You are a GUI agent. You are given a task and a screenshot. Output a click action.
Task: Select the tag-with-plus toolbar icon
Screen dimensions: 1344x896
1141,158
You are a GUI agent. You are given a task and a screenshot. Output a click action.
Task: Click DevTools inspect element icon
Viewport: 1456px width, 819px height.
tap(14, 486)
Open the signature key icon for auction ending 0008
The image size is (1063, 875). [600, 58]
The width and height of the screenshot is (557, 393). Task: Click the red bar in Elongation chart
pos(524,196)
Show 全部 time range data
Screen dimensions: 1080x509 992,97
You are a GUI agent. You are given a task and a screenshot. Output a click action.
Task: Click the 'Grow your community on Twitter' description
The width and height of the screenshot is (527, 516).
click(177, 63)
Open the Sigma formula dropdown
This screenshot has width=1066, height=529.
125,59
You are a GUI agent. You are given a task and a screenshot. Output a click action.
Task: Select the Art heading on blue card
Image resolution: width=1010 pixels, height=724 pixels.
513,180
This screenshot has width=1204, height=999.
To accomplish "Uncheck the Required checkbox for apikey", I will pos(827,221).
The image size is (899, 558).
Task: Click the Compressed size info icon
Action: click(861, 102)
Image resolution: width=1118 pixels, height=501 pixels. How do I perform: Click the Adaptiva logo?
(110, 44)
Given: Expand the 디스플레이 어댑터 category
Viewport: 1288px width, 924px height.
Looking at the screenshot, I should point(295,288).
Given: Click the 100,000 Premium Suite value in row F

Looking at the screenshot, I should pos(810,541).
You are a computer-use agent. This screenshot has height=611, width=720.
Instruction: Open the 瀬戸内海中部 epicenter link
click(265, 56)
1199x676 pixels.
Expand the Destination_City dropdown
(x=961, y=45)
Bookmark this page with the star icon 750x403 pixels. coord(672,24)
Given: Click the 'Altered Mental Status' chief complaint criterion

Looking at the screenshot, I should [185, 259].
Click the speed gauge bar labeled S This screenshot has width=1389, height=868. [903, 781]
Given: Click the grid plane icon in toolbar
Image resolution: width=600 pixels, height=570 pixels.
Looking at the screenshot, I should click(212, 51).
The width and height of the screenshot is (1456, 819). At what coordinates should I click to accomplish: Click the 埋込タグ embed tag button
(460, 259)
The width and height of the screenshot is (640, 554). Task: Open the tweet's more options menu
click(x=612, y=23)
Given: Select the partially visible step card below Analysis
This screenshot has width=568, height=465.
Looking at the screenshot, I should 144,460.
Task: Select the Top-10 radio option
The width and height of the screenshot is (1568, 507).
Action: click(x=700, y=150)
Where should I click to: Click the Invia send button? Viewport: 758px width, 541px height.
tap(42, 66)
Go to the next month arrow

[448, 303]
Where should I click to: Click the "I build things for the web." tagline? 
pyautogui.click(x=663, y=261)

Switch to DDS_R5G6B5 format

+ + + +

TO DO: Return all the records above line for line, with every word and mark unchanged.

FULL SOLUTION:
You are a GUI agent. You are given a task and a screenshot. Output a click action.
Task: Select the tag-with-plus toolbar icon
Screen dimensions: 1344x896
1141,158
You are a GUI agent. You are given a task and a screenshot. Output a click action.
Task: Click DevTools inspect element icon
Viewport: 1456px width, 819px height.
tap(14, 486)
Open the signature key icon for auction ending 0008
The image size is (1063, 875). [600, 58]
The width and height of the screenshot is (557, 393). Task: Click the red bar in Elongation chart
pos(524,196)
Show 全部 time range data
Screen dimensions: 1080x509 992,97
You are a GUI agent. You are given a task and a screenshot. Output a click action.
Task: Click the 'Grow your community on Twitter' description
The width and height of the screenshot is (527, 516).
click(177, 63)
Open the Sigma formula dropdown
This screenshot has width=1066, height=529.
125,59
You are a GUI agent. You are given a task and a screenshot. Output a click action.
Task: Select the Art heading on blue card
Image resolution: width=1010 pixels, height=724 pixels.
513,180
This screenshot has width=1204, height=999.
To accomplish "Uncheck the Required checkbox for apikey", I will pos(827,221).
The image size is (899, 558).
Task: Click the Compressed size info icon
Action: click(861, 102)
Image resolution: width=1118 pixels, height=501 pixels. How do I perform: Click the Adaptiva logo?
(110, 44)
Given: Expand the 디스플레이 어댑터 category
Viewport: 1288px width, 924px height.
Looking at the screenshot, I should point(295,288).
Given: Click the 100,000 Premium Suite value in row F

Looking at the screenshot, I should pos(810,541).
You are a computer-use agent. This screenshot has height=611, width=720.
Instruction: Open the 瀬戸内海中部 epicenter link
click(265, 56)
1199x676 pixels.
Expand the Destination_City dropdown
(x=961, y=45)
Bookmark this page with the star icon 750x403 pixels. coord(672,24)
Given: Click the 'Altered Mental Status' chief complaint criterion

Looking at the screenshot, I should [185, 259].
Click the speed gauge bar labeled S This screenshot has width=1389, height=868. [903, 781]
Given: Click the grid plane icon in toolbar
Image resolution: width=600 pixels, height=570 pixels.
Looking at the screenshot, I should click(212, 51).
The width and height of the screenshot is (1456, 819). At what coordinates should I click to accomplish: Click the 埋込タグ embed tag button
(460, 259)
The width and height of the screenshot is (640, 554). Task: Open the tweet's more options menu
click(x=612, y=23)
Given: Select the partially visible step card below Analysis
This screenshot has width=568, height=465.
Looking at the screenshot, I should 144,460.
Task: Select the Top-10 radio option
The width and height of the screenshot is (1568, 507).
Action: click(x=700, y=150)
Where should I click to: Click the Invia send button? Viewport: 758px width, 541px height.
tap(42, 66)
Go to the next month arrow

[448, 303]
Where should I click to: Click the "I build things for the web." tagline? 
pyautogui.click(x=663, y=261)

Switch to DDS_R5G6B5 format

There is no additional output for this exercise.